Have you ever heard Dinah Washington sing ‘This Bitter Earth’? Have you ever seen the movie by Charles Burnett called Killer of Sheep? This little book, The Public Gardens, conjures up the experience of that movie and that song, the fate of families and neighborhoods in 20th-century America. Although the title of the book shows that its ultimate point of reference is Boston, the work inside travels through New York and Oakland. Part poetry, part notebooks, it is a model of the camera made human, made humanist, a part of arm, leg, hand, a moving-picture taker pregnant with literature. What she sees, we have all seen and passed by. But she has paused to note it. 

Steeped in the language of Scripture and Emerson, the poetry here is fresh and wild, cultivated and desperate. Linda is Sicilian but everything in her is modern. She hates what she loves.
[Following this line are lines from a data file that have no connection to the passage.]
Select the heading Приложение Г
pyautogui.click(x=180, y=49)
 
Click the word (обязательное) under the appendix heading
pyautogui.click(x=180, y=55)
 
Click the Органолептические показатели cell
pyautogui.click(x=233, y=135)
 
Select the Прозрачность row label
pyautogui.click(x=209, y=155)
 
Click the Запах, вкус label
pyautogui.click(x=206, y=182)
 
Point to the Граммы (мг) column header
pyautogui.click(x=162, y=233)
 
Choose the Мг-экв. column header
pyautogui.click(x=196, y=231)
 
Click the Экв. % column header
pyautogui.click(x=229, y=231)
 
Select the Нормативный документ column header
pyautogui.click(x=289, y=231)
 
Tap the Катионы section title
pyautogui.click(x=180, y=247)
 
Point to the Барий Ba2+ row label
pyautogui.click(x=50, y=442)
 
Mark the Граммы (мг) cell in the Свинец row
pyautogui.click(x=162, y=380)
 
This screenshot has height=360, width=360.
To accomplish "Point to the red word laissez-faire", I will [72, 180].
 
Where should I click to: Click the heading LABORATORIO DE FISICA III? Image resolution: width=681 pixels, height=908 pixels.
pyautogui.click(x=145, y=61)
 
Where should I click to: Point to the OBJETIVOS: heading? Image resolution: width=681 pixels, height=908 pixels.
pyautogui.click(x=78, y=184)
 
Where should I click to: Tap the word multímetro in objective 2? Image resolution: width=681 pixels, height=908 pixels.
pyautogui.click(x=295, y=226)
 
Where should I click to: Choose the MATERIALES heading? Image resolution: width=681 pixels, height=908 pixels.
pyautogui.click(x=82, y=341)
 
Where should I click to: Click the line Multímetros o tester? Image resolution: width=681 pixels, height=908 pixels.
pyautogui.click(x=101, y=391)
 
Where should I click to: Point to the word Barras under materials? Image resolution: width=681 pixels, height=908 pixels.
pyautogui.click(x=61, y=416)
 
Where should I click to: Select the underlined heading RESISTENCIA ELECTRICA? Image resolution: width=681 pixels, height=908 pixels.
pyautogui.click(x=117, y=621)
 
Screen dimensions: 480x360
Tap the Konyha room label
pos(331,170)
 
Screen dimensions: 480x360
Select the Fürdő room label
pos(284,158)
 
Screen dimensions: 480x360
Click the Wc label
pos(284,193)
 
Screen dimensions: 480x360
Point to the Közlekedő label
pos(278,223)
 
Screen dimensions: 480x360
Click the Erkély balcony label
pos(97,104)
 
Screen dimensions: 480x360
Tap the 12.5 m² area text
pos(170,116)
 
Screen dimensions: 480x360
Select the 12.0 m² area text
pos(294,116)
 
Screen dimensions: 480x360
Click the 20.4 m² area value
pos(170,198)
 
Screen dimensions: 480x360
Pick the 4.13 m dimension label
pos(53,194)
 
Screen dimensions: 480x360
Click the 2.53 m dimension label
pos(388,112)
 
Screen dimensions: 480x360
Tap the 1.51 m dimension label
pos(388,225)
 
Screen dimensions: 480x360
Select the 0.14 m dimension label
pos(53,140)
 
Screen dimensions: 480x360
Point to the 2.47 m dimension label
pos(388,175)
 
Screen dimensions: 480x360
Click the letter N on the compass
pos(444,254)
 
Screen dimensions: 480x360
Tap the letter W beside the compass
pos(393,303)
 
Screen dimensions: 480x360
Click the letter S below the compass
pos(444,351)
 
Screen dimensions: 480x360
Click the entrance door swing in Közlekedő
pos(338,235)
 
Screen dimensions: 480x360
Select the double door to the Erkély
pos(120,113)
This makes her lonely, inspired, uprooted, still hunting, and blissed out whenever possible. She documents her losses and loves, both as a free person and a mother, and every word she writes has the bittersweet taste of Dinah Washington.

FANNY HOWE

She looks back on her personal history with tough self-reckoning which she then crystal cuts to near sparkling perfection. Her bearing down on experience to yield the truths of life lived has no fluff. . . . Norton shares her losses: at the death of brother, the unfolding of her marriage, historical readings/visions of society in her visits home to family in Boston, and finally her relocation to California for work. She's found what abides is observing moments of one's life, being aware of what's happening as it happens. There's joy to be found round daily business.
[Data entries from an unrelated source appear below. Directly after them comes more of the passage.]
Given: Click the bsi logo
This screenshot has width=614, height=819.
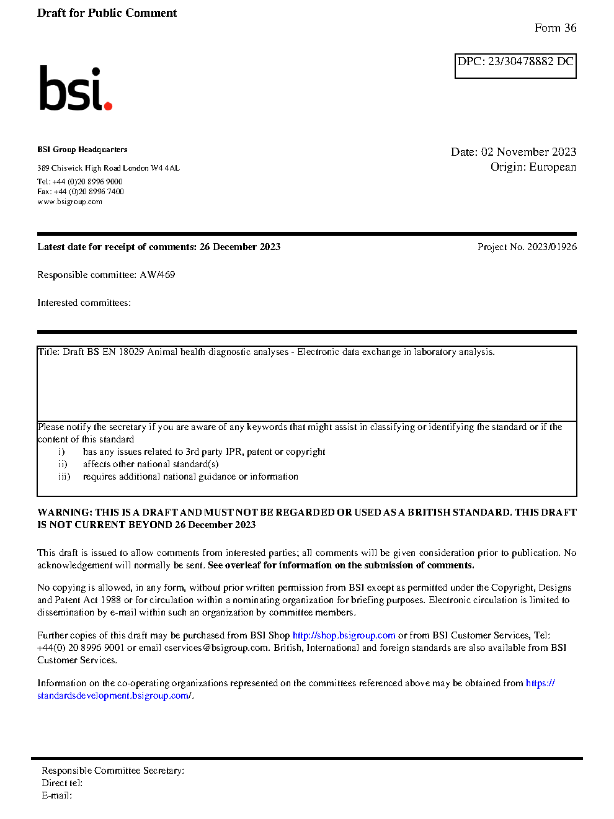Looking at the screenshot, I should (x=75, y=89).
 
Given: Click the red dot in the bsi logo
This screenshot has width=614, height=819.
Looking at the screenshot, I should (x=108, y=106).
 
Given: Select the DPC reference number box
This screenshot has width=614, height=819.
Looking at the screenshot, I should (x=515, y=66).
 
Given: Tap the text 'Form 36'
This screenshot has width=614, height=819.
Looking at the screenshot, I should (x=555, y=28).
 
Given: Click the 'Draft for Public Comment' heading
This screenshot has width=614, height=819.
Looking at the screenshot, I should (x=107, y=13).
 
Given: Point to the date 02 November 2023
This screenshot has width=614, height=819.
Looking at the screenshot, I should (x=528, y=152).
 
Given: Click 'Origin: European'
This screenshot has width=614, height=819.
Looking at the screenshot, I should (x=533, y=167).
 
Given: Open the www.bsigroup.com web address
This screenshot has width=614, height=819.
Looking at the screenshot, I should (x=69, y=202).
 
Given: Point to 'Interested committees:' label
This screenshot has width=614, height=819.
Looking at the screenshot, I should (x=84, y=303).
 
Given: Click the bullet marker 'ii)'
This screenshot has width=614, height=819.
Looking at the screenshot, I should (x=63, y=464).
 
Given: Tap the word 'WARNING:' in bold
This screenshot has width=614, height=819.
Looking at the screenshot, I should (x=65, y=512).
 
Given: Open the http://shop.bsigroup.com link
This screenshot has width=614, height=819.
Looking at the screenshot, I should (x=344, y=635).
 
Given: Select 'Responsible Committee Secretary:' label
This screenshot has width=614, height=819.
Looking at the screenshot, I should (x=113, y=771).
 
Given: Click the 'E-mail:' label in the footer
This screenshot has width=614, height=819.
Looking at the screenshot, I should (x=56, y=795).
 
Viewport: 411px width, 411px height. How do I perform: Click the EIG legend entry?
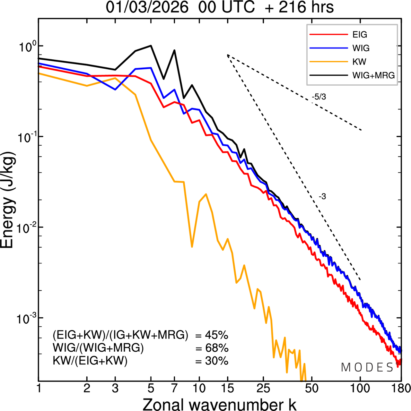click(360, 35)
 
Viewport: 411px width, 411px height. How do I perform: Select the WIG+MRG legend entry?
click(373, 75)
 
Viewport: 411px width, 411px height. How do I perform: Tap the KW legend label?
click(359, 62)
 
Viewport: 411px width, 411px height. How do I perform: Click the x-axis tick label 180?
click(401, 389)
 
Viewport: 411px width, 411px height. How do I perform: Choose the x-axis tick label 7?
click(174, 389)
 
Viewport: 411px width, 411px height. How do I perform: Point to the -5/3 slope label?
click(319, 97)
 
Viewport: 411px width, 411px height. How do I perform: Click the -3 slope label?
click(322, 197)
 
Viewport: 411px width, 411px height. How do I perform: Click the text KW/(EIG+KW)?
click(90, 361)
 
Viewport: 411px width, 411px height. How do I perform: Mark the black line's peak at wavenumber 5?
click(151, 46)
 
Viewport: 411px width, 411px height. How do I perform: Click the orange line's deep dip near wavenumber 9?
click(192, 247)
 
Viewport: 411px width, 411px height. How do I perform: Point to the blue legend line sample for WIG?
click(329, 48)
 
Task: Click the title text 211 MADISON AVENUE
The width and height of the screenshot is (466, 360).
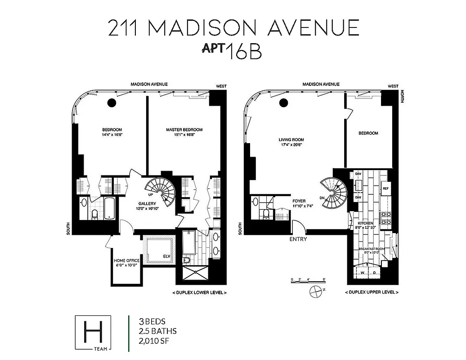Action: [233, 28]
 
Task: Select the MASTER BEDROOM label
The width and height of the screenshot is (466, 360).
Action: [181, 132]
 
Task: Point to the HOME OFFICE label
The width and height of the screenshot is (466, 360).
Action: [126, 263]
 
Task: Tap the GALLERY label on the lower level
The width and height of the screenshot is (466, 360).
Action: [147, 206]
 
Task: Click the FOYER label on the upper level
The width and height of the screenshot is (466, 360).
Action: [299, 203]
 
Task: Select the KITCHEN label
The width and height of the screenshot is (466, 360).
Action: [366, 225]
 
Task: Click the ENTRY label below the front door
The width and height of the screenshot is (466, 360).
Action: [298, 239]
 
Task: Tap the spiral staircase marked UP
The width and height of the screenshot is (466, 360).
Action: [160, 190]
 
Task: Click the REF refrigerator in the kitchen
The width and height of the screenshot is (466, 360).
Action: [385, 188]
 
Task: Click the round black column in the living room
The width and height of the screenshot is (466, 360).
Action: [283, 103]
PATRICK JAMES DUNAGAN, Galatea Resurrects

Norton] prefers the communal to the individual, a preference that provides shelter to work without the burden of attention. Without a doubt, this communal impulse shapes the interrogative quality of Norton’s writing . . . Norton’s skillful writing in her journals shows the complexity of the AIDS legacy, and more acutely, how layered Norton’s difficult memories are concerning her family. The ability to weave these layers as honestly as Norton does in The Public Gardens is rare. How often is one willing to look hard at one’s family and milieu, write about them, and then publish it? Certainly, there are acres of memoirs published every year that proclaim penetrating introspection, but few are as probing as Norton’s.
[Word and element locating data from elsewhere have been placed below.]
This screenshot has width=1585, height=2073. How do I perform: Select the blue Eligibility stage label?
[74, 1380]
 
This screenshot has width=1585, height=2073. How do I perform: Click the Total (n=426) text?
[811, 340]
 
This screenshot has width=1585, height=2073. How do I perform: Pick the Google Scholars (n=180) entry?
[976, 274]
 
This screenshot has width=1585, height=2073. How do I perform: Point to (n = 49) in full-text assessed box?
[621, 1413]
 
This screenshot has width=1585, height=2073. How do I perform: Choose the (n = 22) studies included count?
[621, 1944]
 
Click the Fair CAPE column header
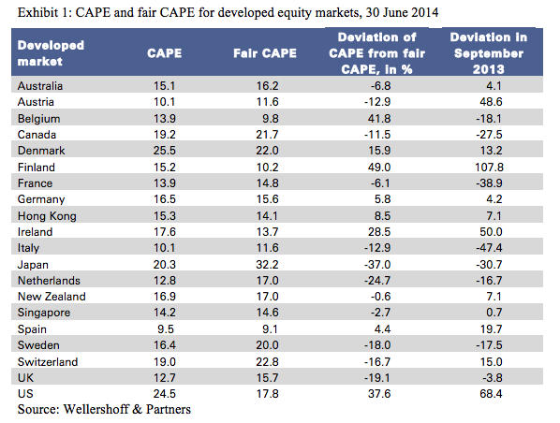click(x=265, y=53)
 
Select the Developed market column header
click(x=51, y=53)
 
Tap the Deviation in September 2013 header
click(x=488, y=53)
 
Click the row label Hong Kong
click(x=47, y=216)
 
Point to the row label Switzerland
click(x=48, y=361)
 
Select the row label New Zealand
click(x=52, y=297)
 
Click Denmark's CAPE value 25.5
click(x=164, y=151)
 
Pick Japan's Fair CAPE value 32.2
click(x=268, y=265)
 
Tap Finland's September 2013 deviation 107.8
click(x=489, y=168)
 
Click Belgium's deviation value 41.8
click(x=379, y=119)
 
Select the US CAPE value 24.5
click(x=164, y=394)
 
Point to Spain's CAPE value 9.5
click(x=166, y=328)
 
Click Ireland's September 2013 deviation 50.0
click(x=491, y=232)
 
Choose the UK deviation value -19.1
click(x=377, y=378)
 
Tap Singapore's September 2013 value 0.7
click(x=494, y=313)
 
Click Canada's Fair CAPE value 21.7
click(x=268, y=135)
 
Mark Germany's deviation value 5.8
click(x=382, y=199)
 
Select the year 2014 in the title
click(x=424, y=12)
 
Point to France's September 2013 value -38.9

It’s startling how continually aware Norton is of her past, and impressive to see her determination to help shape a life that’s distinct to [her daughter], perhaps one less burdened by class anxiety and built-in Catholic guilt. The care that Norton takes with each of her subjects in The Public Gardens — the feminine, art making, and family life to name a few — ought to have much influence on her audience . . . Her book is an achievement built on her years of quietly working in the background, which is to say this book is a testament to patience.

STAN MIR, Jacket2

Through its combination of genres and styles, [The Public Gardens]—just recently nominated as a finalist for the 2012 Los Angeles Times Book Prize—examines conceptions of history and its drawing board, time, in a way as analytic as it is human. Norton’s sources and starting points are indiscriminate: her own notes, diaries, and apostrophic laments; quotations and epigraphs from Hazlitt, Castellanos, Berryman, Silesius, and others; a waterlogged Bible found in the Lower Ninth Ward two years after Hurricane Katrina. Along the way, she documents her relationship with religion and spirituality, those metaphysical accounts themselves so dependent on the text of scripture for communication. But she keeps her eyes on the ground.

What she sees, we have all seen and passed by. But she has paused and noted it,' Fanny Howe writes in the book’s introduction, echoing Joan Didion’s comments on her own compulsion to take notes. And then later: “She hates what she loves.” Here we have both the raw data and the research materials, the hypotheses and the counterfactuals, the thoughts and the poems that follow, and the whole rainbow of emotions.

ANDREW DAVID KING, Kenyon Review blog

Norton’s rejoinder to suffering, shame, loss, and the drudge of economic necessity is to encounter the world with a keen interest that is by turns plaintive and robustly humorous. . . . Right inside [the] gap of transition and loss, Norton locates a site of empathy and mystery.